Even later in life as a retired broadcaster, Cronkite could only view politics by first making a keen comparison of intent against evidence of common sense and facts. He never set foot in a newsroom without acknowledging there were two sides, even if only one would prevail on the right side of history. In a 2002 interview with CNN’s Larry King, Cronkite (who was against the invasion of Iraq) offered his view of the Presidency of George W. Bush:

“I think it depends upon whether you believe in what he’s doing or not. He’s taking definitive action, according to his own rights, and according to recommendations of his council. And if you believe that that is the way we should be going, then you’ve got to say he’s doing a great job. If you happen to be in opposition, then you are going to say, ‘hold on a minute. Let’s examine this a little more closely’.”

Such Stuff As Dreams Are Made On

Walter Cronkite was a proponent of dependable journalism without adornment. That may have been the result of heritage as much as training. Cronkite the glamorous editor channeling Walter the Depression-era child.

He was born Saturday, November 4, 1916, in St Joseph, Missouri. His roots were pure Midwestern and modest. The practicality of his Dutch heritage resonates on every line of his resume. Offered an exciting promotion or a raise, he always took the money. He learned well from this mother, Helen, who kept the family afloat by hawking World Book Encyclopedias while his father, Walter Sr., built a fledgling dental practice (Sr. would later develop an outstanding reputation and go into academic dentistry in Houston).

Cronkite attended the University of Texas and studied journalism and left in 1935 without graduating and was hired by radio station KCMO where he met a young, talented copywriter named Betsy Maxwell. They were assigned to read a commercial script, which on-air talent did in those days. Cronkite’s then not-quite-famous voice whispered to Betsy: “Hello Angel. What heaven did you drop from.” With a smoothie who spoke like that, what else could she do but marry him (four years later).

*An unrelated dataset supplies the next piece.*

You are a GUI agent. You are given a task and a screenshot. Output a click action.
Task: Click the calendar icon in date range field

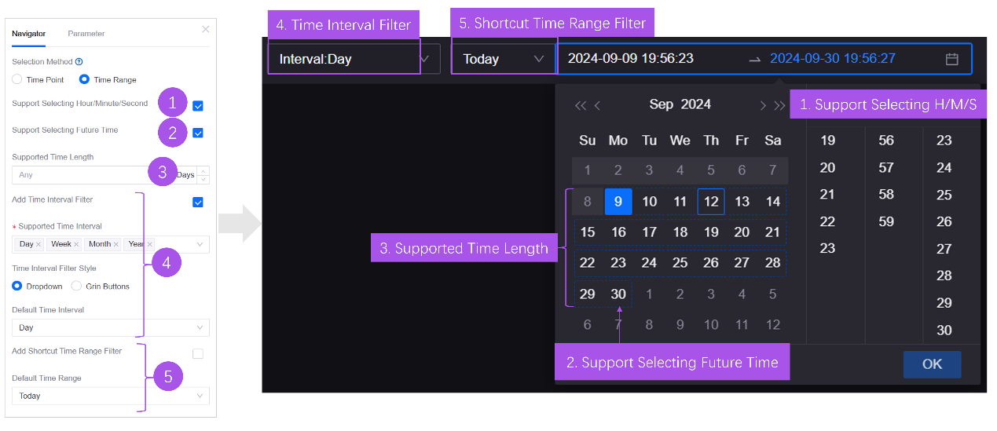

During 1937, the new fiancee aimed his sights on a media career at UPI, one of the leading news organizations in the world. It was either a stroke of luck or genius. He would go on to become one of the top war correspondents of World War II, covering battles in North Africa and Europe.

His first overseas assignment was in London where CBS’ Edward R. Murrow, then the most famous broadcaster in America, offered Cronkite a job. He gratefully accepted, then reneged after a generous counteroffer from UPI (following the money, as always). For Murrow, who grew up in radio, the shift to the new technology of television was natural. For Cronkite, a dedicated print journalist, it’s possible it felt risky. Whichever the reason, Murrow never forgave the slight, and Cronkite believed the celebrity radioman held a lifelong grudge. It might explain why Cronkite was never inducted into that hallowed fraternity, “The Murrow Boys” like Eric Sevareid, Charles Collingwood, and Howard K. Smith.

Then fate smiled when UPI chose Cronkite to be one of eight journalists to fly air raids in a B-17. His particular squadron took on the peculiar name, “The Writing 69th”, which was a play on the famous “Fighting 69th,” the regiment named by Robert E. Lee. During his time with UPI in Europe, Cronkite covered the Battle of the Bulge, the Nuremberg Trials, and both the D-Day invasion and the liberation of Europe.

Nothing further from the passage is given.